La temporada de Alpine en la Fórmula 1 se ha convertido en una verdadera pesadilla deportiva e institucional. El equipo francés atraviesa un momento crítico por la falta de resultados en pista, dejando a la escudería que tiene entre sus filas a Franco Colapinto, en el último puesto del Campeonato de Constructores.
La debacle de la escudería francesa no comenzó en los circuitos, sino en los despachos. Durante los últimos años, la estructura con sede en Enstone ha sufrido una llamativa inestabilidad, con continuos cambios en puestos clave de la cúpula dirigencial.
La falta de un rumbo claro se tradujo en un monoplaza poco competitivo, con un rendimiento muy por debajo del promedio de la parrilla y con serias dificultades de manejo, según reconocen incluso los propios pilotos.
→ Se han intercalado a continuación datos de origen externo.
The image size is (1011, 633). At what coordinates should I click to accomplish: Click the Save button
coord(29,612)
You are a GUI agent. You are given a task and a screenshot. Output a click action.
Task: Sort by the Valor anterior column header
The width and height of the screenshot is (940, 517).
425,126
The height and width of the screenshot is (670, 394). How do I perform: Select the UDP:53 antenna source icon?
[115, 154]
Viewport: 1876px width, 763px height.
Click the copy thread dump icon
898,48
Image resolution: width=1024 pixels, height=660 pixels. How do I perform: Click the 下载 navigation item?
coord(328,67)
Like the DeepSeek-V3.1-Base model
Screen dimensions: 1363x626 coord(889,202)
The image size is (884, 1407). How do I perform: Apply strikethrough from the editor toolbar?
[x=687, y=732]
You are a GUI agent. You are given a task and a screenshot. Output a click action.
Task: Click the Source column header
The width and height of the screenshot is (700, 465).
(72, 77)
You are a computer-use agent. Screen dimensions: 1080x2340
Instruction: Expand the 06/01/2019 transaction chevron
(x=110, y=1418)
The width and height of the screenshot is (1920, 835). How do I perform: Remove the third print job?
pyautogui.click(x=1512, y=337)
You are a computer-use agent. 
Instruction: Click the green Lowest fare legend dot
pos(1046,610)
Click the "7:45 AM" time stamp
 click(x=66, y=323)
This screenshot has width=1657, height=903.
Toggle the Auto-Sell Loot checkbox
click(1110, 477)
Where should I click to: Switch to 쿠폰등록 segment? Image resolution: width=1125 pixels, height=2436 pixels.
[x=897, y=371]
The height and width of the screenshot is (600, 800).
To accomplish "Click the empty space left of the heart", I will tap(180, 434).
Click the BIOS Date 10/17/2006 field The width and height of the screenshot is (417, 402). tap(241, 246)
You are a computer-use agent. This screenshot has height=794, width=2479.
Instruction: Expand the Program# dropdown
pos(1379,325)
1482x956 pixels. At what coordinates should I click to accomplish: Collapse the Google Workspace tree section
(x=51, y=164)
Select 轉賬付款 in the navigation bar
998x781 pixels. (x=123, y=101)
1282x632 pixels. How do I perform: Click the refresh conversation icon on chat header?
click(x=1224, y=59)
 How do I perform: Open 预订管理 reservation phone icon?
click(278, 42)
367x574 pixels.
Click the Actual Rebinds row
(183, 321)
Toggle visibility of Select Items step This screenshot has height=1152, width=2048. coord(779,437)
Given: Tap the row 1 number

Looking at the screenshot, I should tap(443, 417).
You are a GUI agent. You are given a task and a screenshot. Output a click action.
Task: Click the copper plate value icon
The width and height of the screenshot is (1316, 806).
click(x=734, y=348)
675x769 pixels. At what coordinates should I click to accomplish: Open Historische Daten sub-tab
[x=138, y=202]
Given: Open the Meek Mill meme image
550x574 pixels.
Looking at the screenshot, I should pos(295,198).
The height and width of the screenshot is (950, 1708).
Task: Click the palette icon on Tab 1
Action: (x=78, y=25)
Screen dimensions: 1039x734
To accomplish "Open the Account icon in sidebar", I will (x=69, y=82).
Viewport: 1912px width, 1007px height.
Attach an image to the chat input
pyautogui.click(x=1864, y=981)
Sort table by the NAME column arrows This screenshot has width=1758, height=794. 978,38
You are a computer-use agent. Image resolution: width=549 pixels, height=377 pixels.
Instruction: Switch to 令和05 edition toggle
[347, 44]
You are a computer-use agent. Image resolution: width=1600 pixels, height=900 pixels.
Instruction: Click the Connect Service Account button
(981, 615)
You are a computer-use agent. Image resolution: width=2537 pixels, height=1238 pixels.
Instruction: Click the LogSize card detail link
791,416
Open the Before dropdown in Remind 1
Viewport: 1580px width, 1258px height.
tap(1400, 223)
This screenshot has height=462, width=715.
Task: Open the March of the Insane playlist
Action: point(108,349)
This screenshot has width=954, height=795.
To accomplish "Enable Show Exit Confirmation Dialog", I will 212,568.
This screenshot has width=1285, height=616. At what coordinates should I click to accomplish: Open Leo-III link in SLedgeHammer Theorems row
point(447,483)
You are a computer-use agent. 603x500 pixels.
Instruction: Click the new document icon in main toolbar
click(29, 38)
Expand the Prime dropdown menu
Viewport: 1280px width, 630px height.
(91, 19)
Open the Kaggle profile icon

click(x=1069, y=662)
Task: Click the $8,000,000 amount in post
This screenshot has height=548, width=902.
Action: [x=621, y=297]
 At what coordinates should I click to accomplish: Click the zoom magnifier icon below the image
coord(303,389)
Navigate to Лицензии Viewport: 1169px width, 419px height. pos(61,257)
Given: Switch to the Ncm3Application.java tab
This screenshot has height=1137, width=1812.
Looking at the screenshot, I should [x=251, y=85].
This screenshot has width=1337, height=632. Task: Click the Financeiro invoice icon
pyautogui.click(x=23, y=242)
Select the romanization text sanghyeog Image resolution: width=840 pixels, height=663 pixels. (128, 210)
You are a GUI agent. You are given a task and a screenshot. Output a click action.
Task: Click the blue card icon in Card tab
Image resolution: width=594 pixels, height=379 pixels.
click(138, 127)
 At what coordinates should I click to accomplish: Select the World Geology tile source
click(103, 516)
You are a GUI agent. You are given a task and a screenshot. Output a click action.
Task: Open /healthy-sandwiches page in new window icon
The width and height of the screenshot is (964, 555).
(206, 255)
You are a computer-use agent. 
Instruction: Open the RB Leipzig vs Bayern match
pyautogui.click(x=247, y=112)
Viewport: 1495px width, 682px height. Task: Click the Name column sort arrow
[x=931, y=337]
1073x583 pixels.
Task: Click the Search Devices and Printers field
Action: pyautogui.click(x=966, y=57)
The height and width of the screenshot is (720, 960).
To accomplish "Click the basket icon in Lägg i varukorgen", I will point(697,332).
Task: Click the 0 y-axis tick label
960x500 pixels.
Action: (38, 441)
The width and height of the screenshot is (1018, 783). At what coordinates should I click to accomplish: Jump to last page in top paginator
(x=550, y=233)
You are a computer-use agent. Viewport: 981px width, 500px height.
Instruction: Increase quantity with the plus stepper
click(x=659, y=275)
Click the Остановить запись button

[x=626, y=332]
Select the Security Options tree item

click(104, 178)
El actual monoplaza ha mostrado ser una máquina imprevisible: lento en recta, ineficiente en curvas y con un balance general que limita las posibilidades de sus conductores de pelear posiciones relevantes. Esto condeó a Alpine a una temporada en la que los puntos conseguidos resultan más fruto de circunstancias de carrera que de una competitividad real.
Flavio Briatore Colapinto
Alpine se hunde en el campeonato y no sale del último lugar.
Alpine
El récord negativo que persigue a Alpine
Según un informe del medio especializado Motorsport, Alpine suma 20 puntos tras 14 Grandes Premios, una cifra que, aunque escasa, representa la mayor cantidad de unidades jamás alcanzada por un equipo ubicado en el último lugar del campeonato mundial.
Es decir, nunca en la historia de la Fórmula 1 un conjunto tan relegado en la tabla había conseguido semejante puntaje.